Arrange the data from the line containing "coordinates (553, 26)." down through the end of the data as a Markdown table, skipping blank lines. Use the column "Row" for a row number and the column "Line" for the line's text.

● ● ● ●

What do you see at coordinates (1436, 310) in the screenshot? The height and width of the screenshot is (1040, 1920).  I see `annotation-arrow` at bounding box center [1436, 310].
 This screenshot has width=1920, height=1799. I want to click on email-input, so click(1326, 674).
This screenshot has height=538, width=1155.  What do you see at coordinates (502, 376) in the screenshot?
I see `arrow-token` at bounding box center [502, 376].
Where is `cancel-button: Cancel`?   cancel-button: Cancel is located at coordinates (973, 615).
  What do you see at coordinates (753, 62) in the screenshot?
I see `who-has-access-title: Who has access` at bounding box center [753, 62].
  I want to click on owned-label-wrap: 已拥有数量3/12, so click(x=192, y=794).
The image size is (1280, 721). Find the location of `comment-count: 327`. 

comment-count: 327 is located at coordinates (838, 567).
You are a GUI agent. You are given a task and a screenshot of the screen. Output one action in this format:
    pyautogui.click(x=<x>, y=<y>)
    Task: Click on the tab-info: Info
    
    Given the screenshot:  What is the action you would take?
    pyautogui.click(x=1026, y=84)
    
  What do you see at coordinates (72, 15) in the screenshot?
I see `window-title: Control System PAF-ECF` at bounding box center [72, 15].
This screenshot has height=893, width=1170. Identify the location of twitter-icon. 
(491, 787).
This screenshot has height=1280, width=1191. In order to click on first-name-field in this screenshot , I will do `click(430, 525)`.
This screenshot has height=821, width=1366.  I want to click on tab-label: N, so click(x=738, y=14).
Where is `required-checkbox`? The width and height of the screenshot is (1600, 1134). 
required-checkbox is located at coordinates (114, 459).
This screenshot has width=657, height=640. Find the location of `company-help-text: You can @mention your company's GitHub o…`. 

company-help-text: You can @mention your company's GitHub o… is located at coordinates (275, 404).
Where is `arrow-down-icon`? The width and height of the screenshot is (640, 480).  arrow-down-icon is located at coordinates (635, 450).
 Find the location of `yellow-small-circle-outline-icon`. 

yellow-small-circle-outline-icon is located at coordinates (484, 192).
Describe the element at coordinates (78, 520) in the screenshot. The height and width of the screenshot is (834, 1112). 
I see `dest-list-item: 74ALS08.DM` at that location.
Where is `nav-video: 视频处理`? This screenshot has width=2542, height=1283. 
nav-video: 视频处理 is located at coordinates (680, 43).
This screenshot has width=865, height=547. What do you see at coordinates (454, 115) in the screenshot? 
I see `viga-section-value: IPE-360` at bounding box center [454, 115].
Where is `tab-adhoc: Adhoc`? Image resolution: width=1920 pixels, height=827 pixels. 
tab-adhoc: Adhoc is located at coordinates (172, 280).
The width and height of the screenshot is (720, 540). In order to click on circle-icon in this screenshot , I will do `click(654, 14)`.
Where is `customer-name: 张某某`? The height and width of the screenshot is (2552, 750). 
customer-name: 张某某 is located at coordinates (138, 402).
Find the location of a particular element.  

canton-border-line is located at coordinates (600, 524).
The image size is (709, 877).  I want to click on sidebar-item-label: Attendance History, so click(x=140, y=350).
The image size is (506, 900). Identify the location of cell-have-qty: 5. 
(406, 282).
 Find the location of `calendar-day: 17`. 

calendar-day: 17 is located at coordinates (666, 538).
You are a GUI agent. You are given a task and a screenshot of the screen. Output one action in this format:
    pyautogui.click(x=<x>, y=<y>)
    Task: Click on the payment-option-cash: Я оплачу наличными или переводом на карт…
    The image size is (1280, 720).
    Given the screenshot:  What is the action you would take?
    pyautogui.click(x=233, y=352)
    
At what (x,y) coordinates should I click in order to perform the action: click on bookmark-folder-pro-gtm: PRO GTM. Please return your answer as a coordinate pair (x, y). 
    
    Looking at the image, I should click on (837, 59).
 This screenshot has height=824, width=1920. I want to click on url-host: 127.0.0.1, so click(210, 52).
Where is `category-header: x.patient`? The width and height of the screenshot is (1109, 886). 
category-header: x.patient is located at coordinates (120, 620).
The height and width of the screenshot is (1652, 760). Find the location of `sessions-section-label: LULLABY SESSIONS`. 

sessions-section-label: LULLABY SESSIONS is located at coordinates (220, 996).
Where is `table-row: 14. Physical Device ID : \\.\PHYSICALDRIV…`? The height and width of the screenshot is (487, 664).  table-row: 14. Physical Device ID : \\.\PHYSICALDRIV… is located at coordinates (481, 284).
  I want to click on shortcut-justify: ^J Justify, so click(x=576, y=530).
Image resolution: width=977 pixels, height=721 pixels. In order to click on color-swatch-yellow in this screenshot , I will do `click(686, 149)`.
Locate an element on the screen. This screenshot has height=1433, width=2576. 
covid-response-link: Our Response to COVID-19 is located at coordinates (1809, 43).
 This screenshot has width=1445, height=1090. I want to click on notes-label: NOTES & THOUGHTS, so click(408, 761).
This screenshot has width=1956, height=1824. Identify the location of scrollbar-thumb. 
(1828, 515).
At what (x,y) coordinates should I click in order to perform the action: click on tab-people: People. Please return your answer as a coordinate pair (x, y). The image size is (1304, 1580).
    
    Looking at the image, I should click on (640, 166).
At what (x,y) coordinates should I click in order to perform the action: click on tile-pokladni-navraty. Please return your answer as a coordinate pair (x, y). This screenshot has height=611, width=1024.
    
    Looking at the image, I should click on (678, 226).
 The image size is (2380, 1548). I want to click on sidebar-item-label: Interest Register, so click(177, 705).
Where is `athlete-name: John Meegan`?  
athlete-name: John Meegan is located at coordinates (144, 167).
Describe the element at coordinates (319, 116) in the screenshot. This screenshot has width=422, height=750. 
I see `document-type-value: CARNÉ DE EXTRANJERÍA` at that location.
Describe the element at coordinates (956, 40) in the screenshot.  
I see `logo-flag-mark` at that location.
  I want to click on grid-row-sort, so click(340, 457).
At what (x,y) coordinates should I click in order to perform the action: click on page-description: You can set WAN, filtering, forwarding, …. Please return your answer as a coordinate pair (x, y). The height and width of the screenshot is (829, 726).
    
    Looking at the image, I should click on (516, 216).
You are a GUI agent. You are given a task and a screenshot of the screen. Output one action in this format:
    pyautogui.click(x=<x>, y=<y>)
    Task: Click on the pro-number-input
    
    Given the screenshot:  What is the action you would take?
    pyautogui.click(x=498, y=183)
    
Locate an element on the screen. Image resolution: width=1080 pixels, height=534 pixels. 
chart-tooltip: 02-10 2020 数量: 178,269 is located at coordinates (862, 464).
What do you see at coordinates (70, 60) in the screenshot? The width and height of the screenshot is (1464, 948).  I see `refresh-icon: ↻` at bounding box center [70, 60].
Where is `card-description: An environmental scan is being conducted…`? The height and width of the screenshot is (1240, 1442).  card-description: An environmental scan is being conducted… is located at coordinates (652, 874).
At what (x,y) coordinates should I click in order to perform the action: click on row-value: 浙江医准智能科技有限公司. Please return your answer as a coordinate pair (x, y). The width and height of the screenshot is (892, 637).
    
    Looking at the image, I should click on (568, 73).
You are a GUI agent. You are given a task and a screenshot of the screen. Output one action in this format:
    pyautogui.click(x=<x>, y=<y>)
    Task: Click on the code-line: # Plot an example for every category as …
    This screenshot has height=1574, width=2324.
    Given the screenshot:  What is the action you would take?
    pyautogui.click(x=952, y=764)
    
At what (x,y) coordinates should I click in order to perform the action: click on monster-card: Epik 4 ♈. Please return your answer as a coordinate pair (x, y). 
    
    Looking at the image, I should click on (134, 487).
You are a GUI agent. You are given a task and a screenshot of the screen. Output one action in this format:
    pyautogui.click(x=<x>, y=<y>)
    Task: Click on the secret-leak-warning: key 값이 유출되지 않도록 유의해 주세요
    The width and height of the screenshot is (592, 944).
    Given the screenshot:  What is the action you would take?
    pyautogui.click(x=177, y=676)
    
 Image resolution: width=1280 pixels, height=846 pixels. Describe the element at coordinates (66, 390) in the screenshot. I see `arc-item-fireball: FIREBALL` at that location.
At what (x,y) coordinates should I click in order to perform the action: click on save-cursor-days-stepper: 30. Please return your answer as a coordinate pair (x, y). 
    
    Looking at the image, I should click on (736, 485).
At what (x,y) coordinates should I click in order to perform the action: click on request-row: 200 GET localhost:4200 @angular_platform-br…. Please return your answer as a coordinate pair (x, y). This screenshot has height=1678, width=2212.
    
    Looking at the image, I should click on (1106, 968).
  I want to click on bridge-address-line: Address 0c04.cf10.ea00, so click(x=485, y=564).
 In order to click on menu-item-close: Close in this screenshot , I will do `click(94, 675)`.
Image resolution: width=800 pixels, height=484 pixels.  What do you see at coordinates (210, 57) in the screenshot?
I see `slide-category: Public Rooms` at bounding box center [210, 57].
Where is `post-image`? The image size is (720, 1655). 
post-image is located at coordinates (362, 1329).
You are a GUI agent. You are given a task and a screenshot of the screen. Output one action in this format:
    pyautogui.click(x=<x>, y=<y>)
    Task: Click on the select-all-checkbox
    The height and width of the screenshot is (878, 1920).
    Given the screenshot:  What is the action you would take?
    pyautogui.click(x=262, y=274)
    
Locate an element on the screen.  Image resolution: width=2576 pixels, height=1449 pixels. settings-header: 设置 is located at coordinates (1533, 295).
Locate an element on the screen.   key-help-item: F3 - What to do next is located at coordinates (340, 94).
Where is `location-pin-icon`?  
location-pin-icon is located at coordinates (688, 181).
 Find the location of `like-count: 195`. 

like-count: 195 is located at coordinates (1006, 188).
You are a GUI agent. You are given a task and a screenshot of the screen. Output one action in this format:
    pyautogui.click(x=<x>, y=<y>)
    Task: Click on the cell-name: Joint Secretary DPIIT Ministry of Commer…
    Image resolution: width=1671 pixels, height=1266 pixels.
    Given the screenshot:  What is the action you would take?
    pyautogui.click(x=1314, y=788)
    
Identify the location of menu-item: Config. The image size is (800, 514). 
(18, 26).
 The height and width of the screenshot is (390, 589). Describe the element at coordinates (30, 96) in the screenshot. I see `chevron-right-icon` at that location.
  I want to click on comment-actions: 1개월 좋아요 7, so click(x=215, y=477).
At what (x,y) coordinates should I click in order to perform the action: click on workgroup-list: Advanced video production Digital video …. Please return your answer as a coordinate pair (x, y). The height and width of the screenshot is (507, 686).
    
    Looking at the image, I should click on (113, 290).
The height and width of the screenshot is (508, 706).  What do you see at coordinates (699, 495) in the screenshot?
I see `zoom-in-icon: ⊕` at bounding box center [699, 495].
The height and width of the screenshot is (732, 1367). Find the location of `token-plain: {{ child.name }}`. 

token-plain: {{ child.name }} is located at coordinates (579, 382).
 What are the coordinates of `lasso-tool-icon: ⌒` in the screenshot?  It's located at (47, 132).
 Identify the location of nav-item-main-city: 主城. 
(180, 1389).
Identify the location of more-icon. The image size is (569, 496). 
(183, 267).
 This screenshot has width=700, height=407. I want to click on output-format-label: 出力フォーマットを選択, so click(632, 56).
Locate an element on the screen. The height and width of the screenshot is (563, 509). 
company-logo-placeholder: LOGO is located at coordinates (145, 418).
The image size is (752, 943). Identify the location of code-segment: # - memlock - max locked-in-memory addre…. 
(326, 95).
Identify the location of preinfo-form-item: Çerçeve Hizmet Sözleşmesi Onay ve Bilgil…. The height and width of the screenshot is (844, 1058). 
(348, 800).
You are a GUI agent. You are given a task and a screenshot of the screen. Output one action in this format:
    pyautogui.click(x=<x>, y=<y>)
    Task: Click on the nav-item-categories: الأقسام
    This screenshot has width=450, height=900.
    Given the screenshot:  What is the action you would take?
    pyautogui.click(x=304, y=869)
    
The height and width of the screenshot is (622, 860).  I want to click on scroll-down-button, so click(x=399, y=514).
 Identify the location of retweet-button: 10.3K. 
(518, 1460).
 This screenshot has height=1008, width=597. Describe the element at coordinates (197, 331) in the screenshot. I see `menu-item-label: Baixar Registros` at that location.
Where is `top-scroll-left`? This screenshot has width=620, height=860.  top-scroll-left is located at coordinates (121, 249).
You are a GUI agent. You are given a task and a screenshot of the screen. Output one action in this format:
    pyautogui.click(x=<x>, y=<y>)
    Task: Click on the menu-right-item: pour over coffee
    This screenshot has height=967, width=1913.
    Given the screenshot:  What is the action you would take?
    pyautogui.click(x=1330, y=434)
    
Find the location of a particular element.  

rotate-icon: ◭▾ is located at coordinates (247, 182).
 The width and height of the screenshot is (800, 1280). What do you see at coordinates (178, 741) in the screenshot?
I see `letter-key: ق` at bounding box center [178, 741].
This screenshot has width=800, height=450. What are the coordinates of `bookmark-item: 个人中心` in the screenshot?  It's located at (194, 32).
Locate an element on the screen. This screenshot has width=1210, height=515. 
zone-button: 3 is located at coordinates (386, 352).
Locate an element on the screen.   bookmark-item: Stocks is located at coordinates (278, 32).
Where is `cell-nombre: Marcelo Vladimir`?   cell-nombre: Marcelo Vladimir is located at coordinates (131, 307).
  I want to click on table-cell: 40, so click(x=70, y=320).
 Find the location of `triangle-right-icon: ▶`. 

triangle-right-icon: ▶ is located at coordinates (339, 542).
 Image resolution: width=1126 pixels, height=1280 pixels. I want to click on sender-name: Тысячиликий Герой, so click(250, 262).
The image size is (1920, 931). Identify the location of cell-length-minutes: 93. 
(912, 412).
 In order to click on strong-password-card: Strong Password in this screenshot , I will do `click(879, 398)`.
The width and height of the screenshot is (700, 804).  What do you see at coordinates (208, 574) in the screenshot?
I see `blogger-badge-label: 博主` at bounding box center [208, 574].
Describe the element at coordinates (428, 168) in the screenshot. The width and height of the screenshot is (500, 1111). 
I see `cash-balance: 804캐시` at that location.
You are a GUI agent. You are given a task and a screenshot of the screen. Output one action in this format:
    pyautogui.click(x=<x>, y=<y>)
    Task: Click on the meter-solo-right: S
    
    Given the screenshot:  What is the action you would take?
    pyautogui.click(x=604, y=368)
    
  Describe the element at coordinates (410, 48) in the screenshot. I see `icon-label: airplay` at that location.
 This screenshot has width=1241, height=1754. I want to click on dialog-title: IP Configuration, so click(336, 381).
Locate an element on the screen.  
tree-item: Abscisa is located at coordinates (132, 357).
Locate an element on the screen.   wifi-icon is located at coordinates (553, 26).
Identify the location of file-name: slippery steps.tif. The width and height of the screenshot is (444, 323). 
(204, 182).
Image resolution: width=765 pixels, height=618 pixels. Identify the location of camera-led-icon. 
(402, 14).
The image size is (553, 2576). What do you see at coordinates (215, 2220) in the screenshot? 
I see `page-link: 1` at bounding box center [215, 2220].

● ● ● ●

• Result of this exercise:
| Row | Line |
|---|---|
| 1 | Locate an element on the screen.   wifi-icon is located at coordinates (553, 26). |
| 2 | Identify the location of file-name: slippery steps.tif. The width and height of the screenshot is (444, 323).  |
| 3 | (204, 182). |
| 4 | Image resolution: width=765 pixels, height=618 pixels. Identify the location of camera-led-icon.  |
| 5 | (402, 14). |
| 6 | The image size is (553, 2576). What do you see at coordinates (215, 2220) in the screenshot?  |
| 7 | I see `page-link: 1` at bounding box center [215, 2220]. |